Ultimately, everything we can measure in the Universe is the outcome

of some process or other: the random jolts of atoms, say, or the

exigencies of genetics. Mathematicians have long known that the

spread of values for each of these follows some basic mathematical

rule. The heights of bank managers, say, follow the bell-shaped

Gaussian curve, daily temperatures rise and fall in a wave-like

pattern, while the strength and frequency of earthquakes are linked

by a logarithmic law.

Now imagine grabbing random handfuls of data from a hotchpotch of

such distributions. Hill proved that as you grab ever more of such

numbers, the digits of these numbers will conform ever closer to a

single, very specific law. This law is a kind of ultimate

distribution, the "Distribution of Distributions". And he showed that

its mathematical form is...Benford's Law.

Hill's theorem, published in 1996, seems finally to explain the

astonishing ubiquity of Benford's law. For while numbers describing

some phenomena are under the control of a single distribution such as

the bell curve, many more--describing everything from census data to

stock market prices--are dictated by a random mix of all kinds of

distributions. If Hill's theorem is correct, this means that the

digits of these data should follow Benford's law. And, as Benford's

own monumental study and many others have showed, they really do.

Mark Nigrini, Alex's former project supervisor and now a professor of

accountancy at the Southern Methodist University, Dallas, sees Hill's

theorem as a crucial breakthrough: "It . . . helps explain why the

significant-digit phenomenon appears in so many contexts."

It has also helped Nigrini to convince others that Benford's law is

much more than just a bit of mathematical frivolity. Over the past

few years, Nigrini has become the driving force behind a far from

frivolous use of the law: fraud detection.

In a ground-breaking doctoral thesis published in 1992, Nigrini

showed that many key features of accounts, from sales figures to

expenses claims, follow Benford's law--and that deviations from the

law can be quickly detected using standard statistical tests. Nigrini

calls the fraud-busting technique "digital analysis", and its

successes are starting to attract interest in the corporate world and

beyond.

Some of the earliest cases--including the sharp practices of Alex's

store-keeping brother-in-law--emerged from student projects set up by

Nigrini. But soon he was using digital analysis to unmask much bigger

frauds. One recent case involved an American leisure and travel

company with a nationwide chain of motels. Using digital analysis,

the company's audit director discovered something odd about the

claims being made by the supervisor of the company's healthcare

department. "The first two digits of the healthcare payments were

checked for conformity to Benford's law, and this revealed a spike in

numbers beginning with the digits '65'," says Nigrini. "An audit

showed 13 fraudulent cheques for between $6500 and $6599...related to

fraudulent heart surgery claims processed by the supervisor, with the

cheque ending up in her hands."

Benford's law had caught the supervisor out, despite her best efforts

to make the claims look plausible. "She carefully chose to make

claims for employees at motels with a higher than normal number of

older employees," says Nigrini. "The analysis also uncovered other

fraudulent claims worth around $1 million in total."
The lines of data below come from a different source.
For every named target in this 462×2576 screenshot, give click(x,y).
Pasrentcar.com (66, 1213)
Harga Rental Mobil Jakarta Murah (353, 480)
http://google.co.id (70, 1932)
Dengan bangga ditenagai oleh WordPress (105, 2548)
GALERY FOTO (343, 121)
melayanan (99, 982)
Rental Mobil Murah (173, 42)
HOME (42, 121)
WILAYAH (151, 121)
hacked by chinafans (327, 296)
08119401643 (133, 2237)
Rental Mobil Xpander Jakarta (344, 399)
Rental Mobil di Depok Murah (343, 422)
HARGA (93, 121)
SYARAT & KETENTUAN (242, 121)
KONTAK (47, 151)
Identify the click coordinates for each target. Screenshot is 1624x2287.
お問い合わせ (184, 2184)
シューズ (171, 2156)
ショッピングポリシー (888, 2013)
Not surprisingly, big businesses and central governments are now also

starting to take Benford's law seriously. "Digital analysis is being

used by listed companies, large private companies, professional firms

and government agencies in the US and Europe--and by one of the

world's biggest audit firms," says Nigrini.

Warning signs

The technique is also attracting interest from those hunting for

other kinds of fraud. At the International Institute for Drug

Development in Brussels, Mark Buyse and his colleagues believe

Benford's law could reveal suspicious data in clinical trials, while

a number of university researchers have contacted Nigrini to find out

if digital analysis could help reveal fraud in laboratory notebooks.
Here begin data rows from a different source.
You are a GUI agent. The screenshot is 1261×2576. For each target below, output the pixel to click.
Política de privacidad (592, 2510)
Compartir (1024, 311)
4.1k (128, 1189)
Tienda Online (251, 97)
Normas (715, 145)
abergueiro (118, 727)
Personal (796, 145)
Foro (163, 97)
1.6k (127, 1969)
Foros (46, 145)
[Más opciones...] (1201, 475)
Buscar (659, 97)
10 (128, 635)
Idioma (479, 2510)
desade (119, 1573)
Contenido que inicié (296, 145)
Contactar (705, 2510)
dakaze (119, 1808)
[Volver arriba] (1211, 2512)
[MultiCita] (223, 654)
Inevitably, the increasing use of digital analysis will lead to

greater awareness of its power by fraudsters. But according to

Nigrini, that knowledge won't do them much good--apart from warning

them off: "The problem for fraudsters is that they have no idea what

the whole picture looks like until all the data are in," says

Nigrini. "Frauds usually involve just a part of a data set, but the

fraudsters don't know how that set will be analysed: by quarter, say,

or department, or by region. Ensuring the fraud always complies with

Benford's Law is going to be tough--and most fraudsters aren't rocket

scientists."

In any case, says Nigrini, there is more to Benford's law than

tracking down fraudsters. Take the data explosion that threatens to

overwhelm computer data storage technology. Mathematician Peter

Schatte at the Bergakademie Technical University, Freiberg, has come

up with rules that optimise computer data storage, by allocating disk

space according to the proportions dictated by Benford's law.

Ted Hill at Georgia Tech thinks that the ubiquity of Benford's law

could also prove useful to those such as Treasury forecasters and

demographers who need a simple "reality check" for their mathematical

models. "Nigrini showed recently that the populations of the

3000-plus counties in the US are very close to Benford's law," says

Hill. "That suggests it could be a test for models which predict

future populations--if the figures predicted are not close to

Benford, then rethink the model."

Both Nigrini and Hill stress that Benford's law is not a panacea for

fraud-busters or the world's data-crunching ills. Deviations from the

law's predictions can be caused by nothing more nefarious than people

rounding numbers up or down, for example. And both accept that there

is plenty of scope for making a hash of applying it to real-life

situations: "Every mathematical theorem or statistical test can be

misused--that does not worry me," says Hill.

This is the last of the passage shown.